Other than the body's natural cold defense mechanisms, including the decrease in energy expenditure, the reduction of blood flow and shivering, winter running brings health threats such as frostbite, hypothermia, dehydration, pulled or strained muscles and broken bones.
Other than wind chill, the most harmful winter condition for runners is ice.
Ice can be hidden underneath snow or can be barely visible on paved streets. Running on ice can result in major falling accidents, broken bones, bruises and even severe head injuries.
Some precautions can be taken to avoid icy conditions including, running at high noon when the sun is high in the sky and putting spikes on the bottom of running shoes.

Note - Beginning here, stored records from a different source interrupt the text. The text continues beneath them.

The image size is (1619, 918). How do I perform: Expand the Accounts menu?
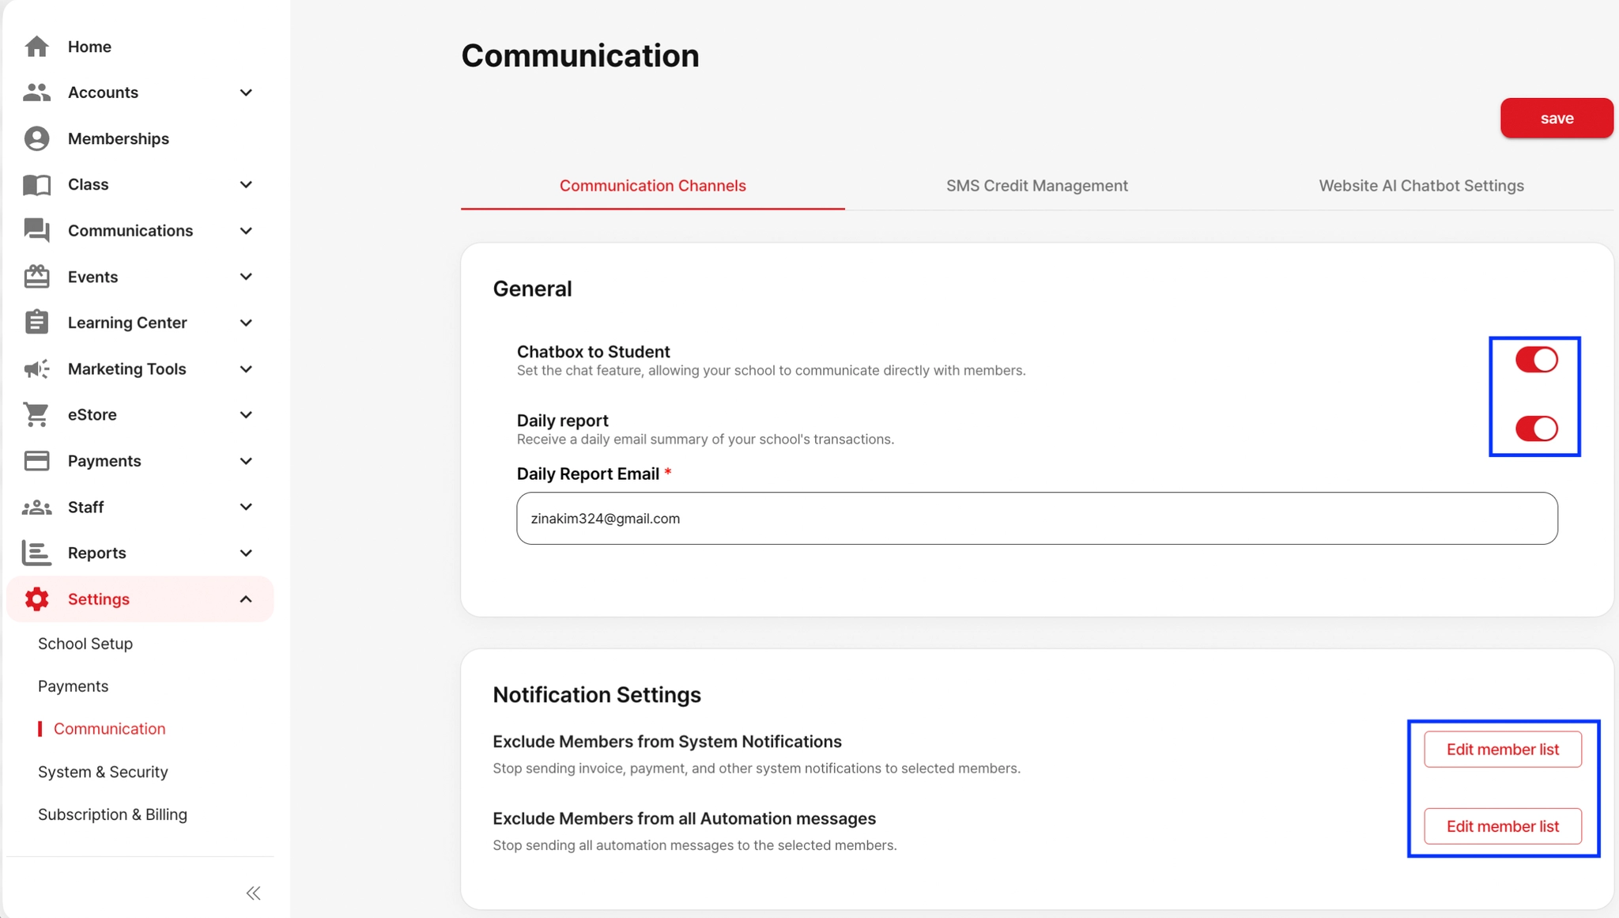pos(245,92)
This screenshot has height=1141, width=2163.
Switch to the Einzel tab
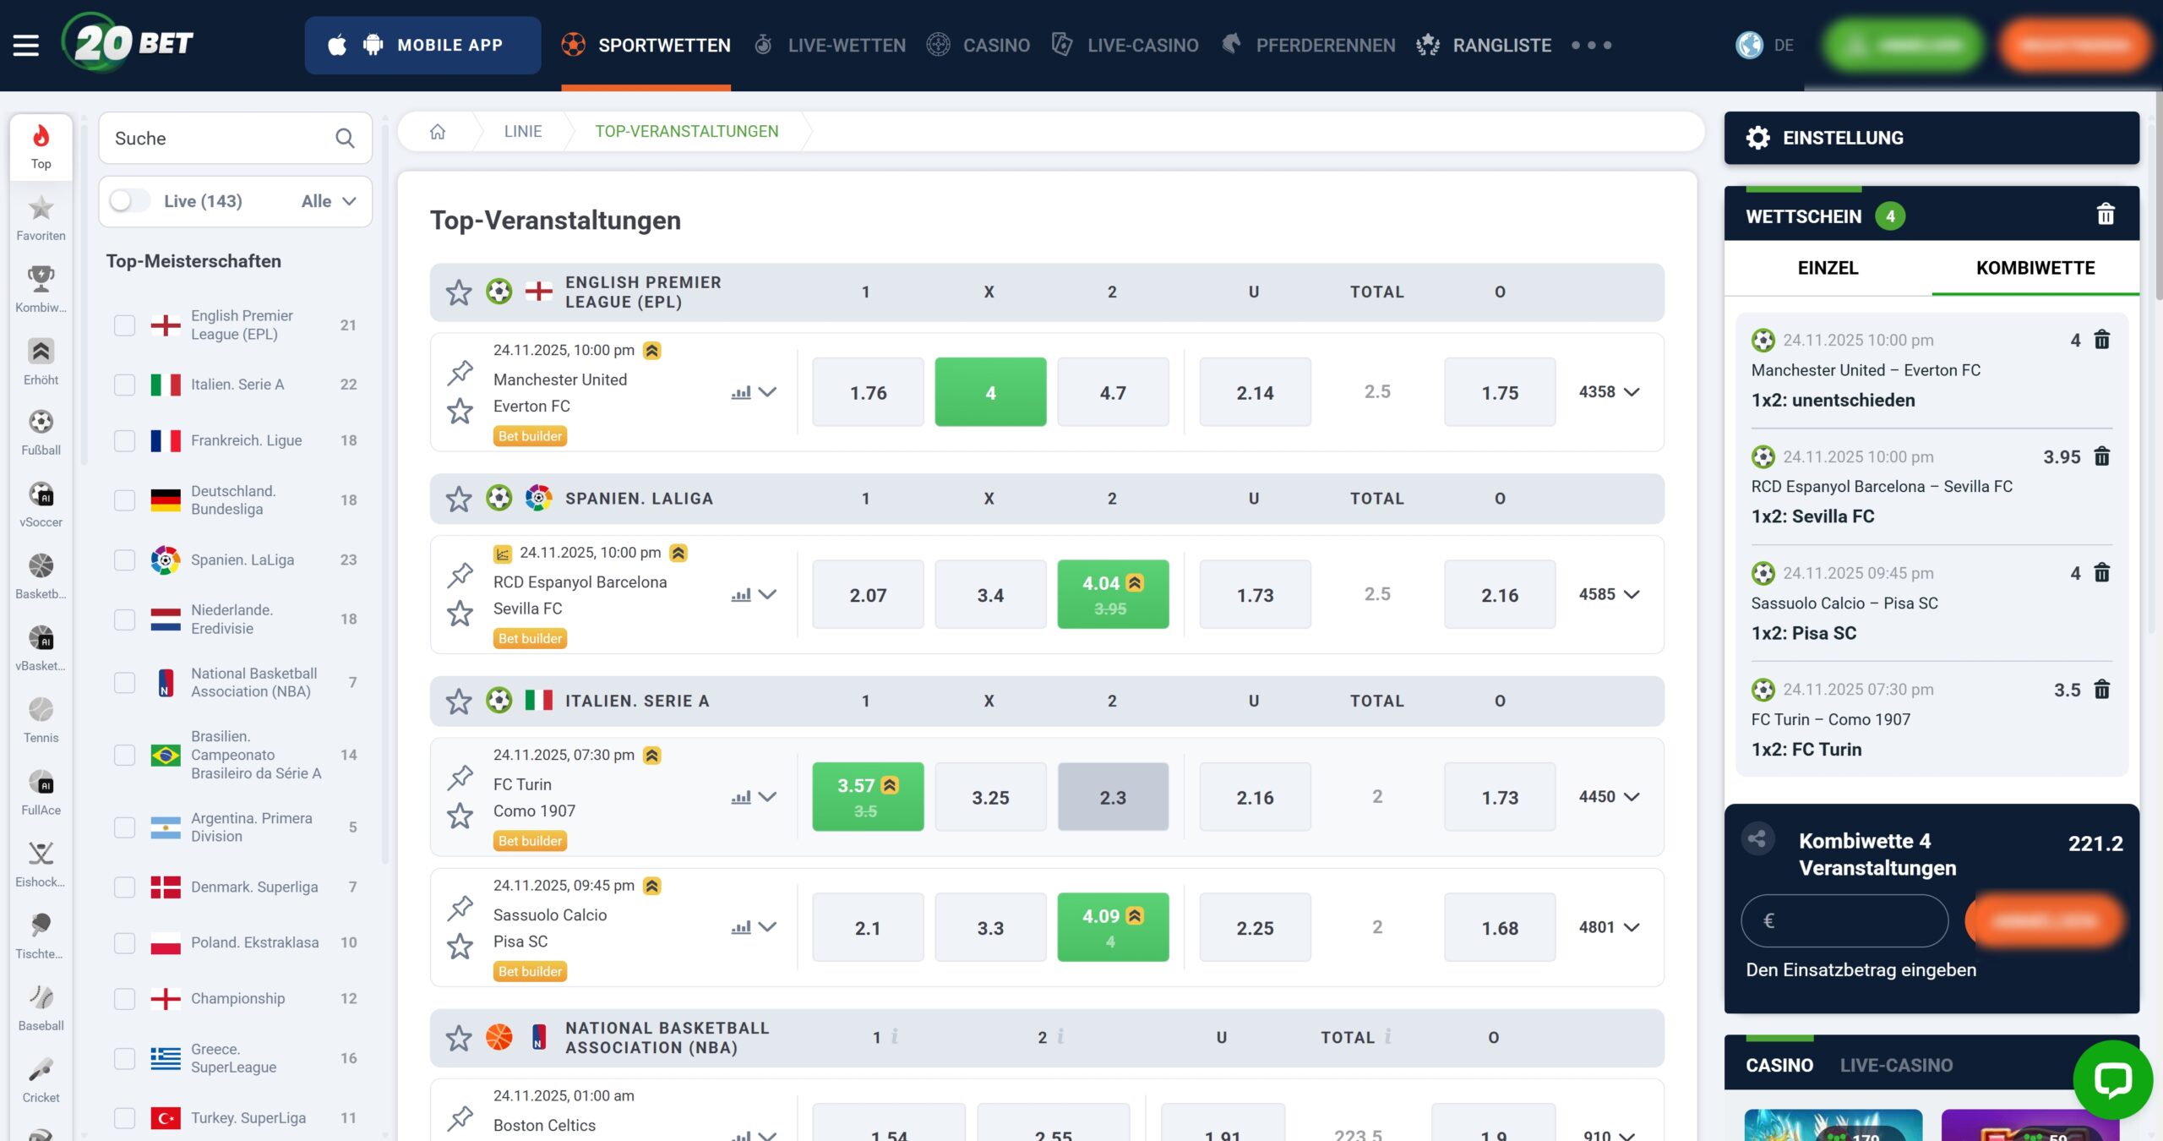click(1828, 268)
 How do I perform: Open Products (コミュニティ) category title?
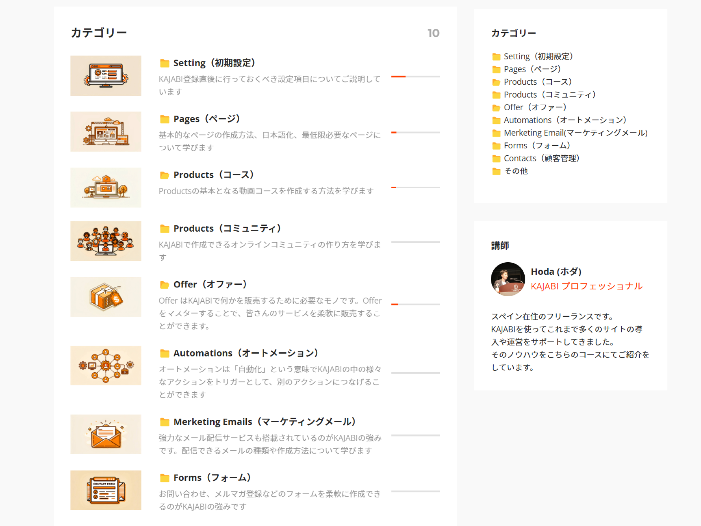pyautogui.click(x=227, y=228)
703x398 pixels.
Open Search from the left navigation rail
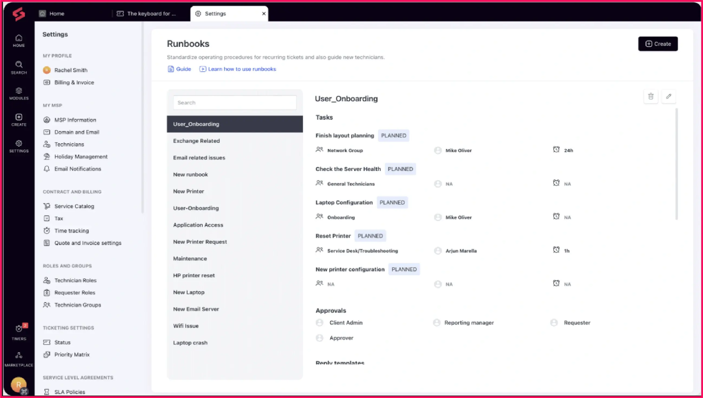(19, 67)
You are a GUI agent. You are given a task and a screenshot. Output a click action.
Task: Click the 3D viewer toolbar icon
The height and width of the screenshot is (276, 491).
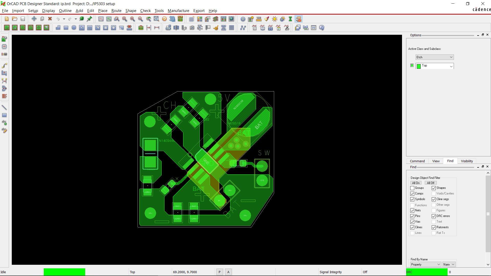click(172, 19)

However, snow can also be a very real threat, too.
"You really have to be aware of the conditions, they can change pretty rapidly," Founder and Head Coach of the Runner Academy Matt Johnson said.
In addition, snow can create a glare. As a result, unlike almost every other time of year, it is important for athletes to wear dark colors, instead of bright, reflective colors, to contrast the snow.
Nevertheless, the most common mistake winter runners make is wearing too many layers.
During a workout those with multiple layers on begin to sweat, then they get hot and take off those layers. These layers and the skin are damp from sweat and then exposed to the cold air.
"As the body is exposed, you'll become cold and get to the point where it is hard to warm back up. Then you can go into different stages of hypothermia," Johnson said.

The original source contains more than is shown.